_FRAGMENTO PROPORCIONADO_:
---
Con la música de Fiorenzo Carpi para la serie de Comencini de aterrador fondo, la ternura por aquel animal dio paso a la inquietud y a las orejas de burro como ubicuo castigo psicológico. En esa extraña dicotomía hemos crecido: el burro, animal inteligente y noble, simboliza la mofa y la burla, la falta de progreso y la pobreza.

El cine siempre mostró querencia por este animal. La más célebre es, por supuesto, la película de Robert Bresson Al azar de Baltasar (1966). Pero hace dos años llegó la maravillosa EO, del veterano cineasta polaco Jerzy Skolimowski, y ahora lo hace la última joya del navarro Oskar Alegría, Zinzindurrunkarratz, una road movie a lomos de un burro cuyo viaje arrancó en la cima de los festivales-boutique, el de Telluride, en las Montañas Rocosas de Estados Unidos, acaba de pasar por el de documentales de Punto de Vista (Pamplona) y llegará a finales de mayo a la Cineteca de Madrid. Con esa mezcla tan suya de diario poético-etnográfico, Alegría se acerca a través de una vieja cámara de Super 8 al mundo perdido de los pastores de Artazu, en la Sierra de Andía, para practicar el “companaje” (llevarles pan y vino), como hacía su abuelo.

El director de La casa Emak Bakia y Zumiriki, en la que ya asomaba la vida de los viejos pastores, convierte su camino en burro en un conmovedor viaje a la memoria, al origen del cine y de la vida, en el que la pantalla en blanco se transforma en el sudario con el que el cineasta también despide a su madre. Y todo esto, que no es poco, con la mirada cómplice y serena del bueno de Paolo. Alegría eligió a Paolo por motivos algo profanos para un experto: le gustaron sus orejas, la manera en las que las movía, y también su quietud, “su manera elegante y emotiva de estar en la tierra”. Aprendió de él cosas curiosas, como su manera de “pensar en zigzag” o su relación frugal con la comida. Por eso cuando Alegría vuelve al prado de Arostegui a visitar a Paolo lo hace con zanahorias traídas de todo el mundo, de Italia a Japón, en un ritual de agradecimiento hacia el animal que le enseñó tanto del camino.
---
_DATOS MOSTRADOS_:
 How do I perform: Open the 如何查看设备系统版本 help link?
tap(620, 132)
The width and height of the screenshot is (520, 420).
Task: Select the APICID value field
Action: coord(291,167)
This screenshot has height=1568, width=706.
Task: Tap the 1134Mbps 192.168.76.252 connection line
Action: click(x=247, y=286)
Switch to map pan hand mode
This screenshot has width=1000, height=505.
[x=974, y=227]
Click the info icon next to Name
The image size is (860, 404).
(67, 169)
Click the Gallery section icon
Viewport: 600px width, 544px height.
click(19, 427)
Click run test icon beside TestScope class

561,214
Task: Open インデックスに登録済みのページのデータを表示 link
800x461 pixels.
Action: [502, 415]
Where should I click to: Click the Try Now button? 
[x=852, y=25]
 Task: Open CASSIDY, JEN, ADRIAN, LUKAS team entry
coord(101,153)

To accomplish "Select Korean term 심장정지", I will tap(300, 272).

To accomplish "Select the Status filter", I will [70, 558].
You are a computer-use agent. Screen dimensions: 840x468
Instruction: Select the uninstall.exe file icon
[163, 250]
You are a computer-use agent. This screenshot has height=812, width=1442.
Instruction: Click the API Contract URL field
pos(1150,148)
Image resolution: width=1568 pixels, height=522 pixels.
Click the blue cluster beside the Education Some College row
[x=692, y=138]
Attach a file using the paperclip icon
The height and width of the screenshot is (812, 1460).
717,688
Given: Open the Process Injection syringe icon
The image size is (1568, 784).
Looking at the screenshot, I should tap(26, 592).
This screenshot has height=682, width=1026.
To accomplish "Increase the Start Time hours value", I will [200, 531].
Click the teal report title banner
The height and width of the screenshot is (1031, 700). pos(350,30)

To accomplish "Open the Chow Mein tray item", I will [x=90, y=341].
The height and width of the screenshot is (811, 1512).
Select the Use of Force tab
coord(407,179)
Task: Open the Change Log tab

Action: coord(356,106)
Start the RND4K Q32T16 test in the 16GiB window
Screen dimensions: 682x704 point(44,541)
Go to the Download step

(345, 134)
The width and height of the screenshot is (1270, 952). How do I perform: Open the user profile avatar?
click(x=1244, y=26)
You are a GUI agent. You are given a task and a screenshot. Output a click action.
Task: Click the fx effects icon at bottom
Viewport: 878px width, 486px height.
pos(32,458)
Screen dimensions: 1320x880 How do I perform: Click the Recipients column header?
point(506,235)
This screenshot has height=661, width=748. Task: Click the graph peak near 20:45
---
_EJERCICIOS PROPUESTOS_:
1. Según el fragmento sobre el burro en el cine, ¿en qué festival comenzó el recorrido de Zinzindurrunkarratz?
2. Retoma el texto sobre la película de Oskar Alegría y el burro Paolo justo donde termina.

_RESPUESTAS_:
1. En el festival de Telluride, en las Montañas Rocosas de Estados Unidos.

2.
Hace unos días, en la presentación de la revista anual de crítica de cine de la Escuela de Escritores, descubrí que una alumna, Pilar Merino, profesora de instituto, había escrito sobre burros y cine incluyendo un poema de Agustín García Calvo. Después de la presentación charlamos brevemente: cosas de la vida, ambas habíamos sido alumnas suyas de latín. Titulado Al burro muerto, el poema es una elegía al animal que mató un coche (“...me hace clamar que no ha muerto, que lo han matado, y que ha sido / quien mata el amor”) el día que se escapó a la carretera detrás de unos caballos. Me temo que es inevitable, los burros nos ponen alegres y tristes, y tal vez solo quepa el consuelo de la letanía final de Juan Ramón: “Platero, tú nos ves, ¿verdad?”.